(Problem to solve)
Where a line holds the word "field", copy it from the records.

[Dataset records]
::::
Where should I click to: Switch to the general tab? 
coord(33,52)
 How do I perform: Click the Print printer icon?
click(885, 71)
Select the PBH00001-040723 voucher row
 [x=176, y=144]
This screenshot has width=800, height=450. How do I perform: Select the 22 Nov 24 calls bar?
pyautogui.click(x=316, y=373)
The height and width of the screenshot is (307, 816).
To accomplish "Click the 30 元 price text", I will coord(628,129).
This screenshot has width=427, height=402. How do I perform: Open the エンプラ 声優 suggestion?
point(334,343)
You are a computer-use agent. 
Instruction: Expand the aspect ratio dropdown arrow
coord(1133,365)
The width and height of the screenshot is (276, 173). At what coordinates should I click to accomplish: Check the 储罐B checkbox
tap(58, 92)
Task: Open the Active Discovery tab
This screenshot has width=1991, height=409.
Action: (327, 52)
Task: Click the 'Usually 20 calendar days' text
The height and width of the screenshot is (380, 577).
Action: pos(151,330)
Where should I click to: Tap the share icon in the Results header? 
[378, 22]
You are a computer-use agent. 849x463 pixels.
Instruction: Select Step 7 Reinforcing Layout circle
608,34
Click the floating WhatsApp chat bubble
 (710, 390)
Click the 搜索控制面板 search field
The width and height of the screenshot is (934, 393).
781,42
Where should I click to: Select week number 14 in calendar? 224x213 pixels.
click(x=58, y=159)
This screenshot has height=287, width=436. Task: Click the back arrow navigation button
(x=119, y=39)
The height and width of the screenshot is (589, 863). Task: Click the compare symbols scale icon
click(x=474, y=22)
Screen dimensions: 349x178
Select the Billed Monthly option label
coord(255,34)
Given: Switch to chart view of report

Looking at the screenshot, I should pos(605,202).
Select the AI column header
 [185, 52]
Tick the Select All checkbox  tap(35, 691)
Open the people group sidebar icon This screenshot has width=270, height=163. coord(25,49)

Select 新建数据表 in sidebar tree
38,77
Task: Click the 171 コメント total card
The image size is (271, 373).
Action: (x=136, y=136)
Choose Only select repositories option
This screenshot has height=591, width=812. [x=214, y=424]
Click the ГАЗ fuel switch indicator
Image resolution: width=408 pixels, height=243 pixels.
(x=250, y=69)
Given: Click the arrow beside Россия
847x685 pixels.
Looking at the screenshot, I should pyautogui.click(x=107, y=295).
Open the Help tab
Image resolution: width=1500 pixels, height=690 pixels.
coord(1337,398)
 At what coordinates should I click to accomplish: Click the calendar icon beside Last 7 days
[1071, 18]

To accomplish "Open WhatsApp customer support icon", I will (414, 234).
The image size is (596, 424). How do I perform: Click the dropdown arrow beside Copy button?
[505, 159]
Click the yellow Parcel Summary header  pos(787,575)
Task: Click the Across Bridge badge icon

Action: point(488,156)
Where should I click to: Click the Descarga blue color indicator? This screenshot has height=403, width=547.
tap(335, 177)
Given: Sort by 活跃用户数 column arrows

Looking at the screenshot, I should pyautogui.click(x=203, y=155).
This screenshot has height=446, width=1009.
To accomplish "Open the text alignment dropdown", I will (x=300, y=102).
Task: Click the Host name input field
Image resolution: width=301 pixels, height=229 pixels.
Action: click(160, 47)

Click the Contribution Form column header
::::
(Output for this exercise)
Click the 搜索控制面板 search field
Task: Click the Host name input field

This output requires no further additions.